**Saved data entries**
┌────────

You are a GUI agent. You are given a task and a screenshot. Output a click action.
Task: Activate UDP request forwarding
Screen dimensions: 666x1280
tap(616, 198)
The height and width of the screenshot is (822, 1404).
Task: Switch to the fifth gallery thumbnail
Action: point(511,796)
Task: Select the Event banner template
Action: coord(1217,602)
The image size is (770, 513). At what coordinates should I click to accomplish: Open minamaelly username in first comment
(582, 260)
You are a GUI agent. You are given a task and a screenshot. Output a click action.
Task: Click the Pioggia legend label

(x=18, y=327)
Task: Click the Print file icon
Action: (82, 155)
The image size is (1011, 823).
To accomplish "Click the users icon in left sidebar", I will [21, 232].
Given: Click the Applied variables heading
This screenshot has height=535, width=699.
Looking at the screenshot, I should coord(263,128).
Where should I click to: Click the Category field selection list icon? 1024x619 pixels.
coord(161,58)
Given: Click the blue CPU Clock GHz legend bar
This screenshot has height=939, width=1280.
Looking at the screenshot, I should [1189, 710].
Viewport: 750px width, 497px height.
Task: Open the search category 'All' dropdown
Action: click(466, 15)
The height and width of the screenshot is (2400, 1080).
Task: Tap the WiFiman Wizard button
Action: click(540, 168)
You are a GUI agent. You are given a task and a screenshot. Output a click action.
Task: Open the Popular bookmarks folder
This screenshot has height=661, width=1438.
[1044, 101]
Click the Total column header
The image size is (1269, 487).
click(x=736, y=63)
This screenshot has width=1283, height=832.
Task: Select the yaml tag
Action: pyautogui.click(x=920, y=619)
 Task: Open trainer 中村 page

└────────

**WHAT IS BEING ASKED**
Up to and including the last line above, starting with the line that contains "The image size is (1269, 487).", return each line exactly and nothing else.

**WRITTEN RESPONSE**
The image size is (1269, 487).
click(x=736, y=63)
This screenshot has width=1283, height=832.
Task: Select the yaml tag
Action: pyautogui.click(x=920, y=619)
 Task: Open trainer 中村 page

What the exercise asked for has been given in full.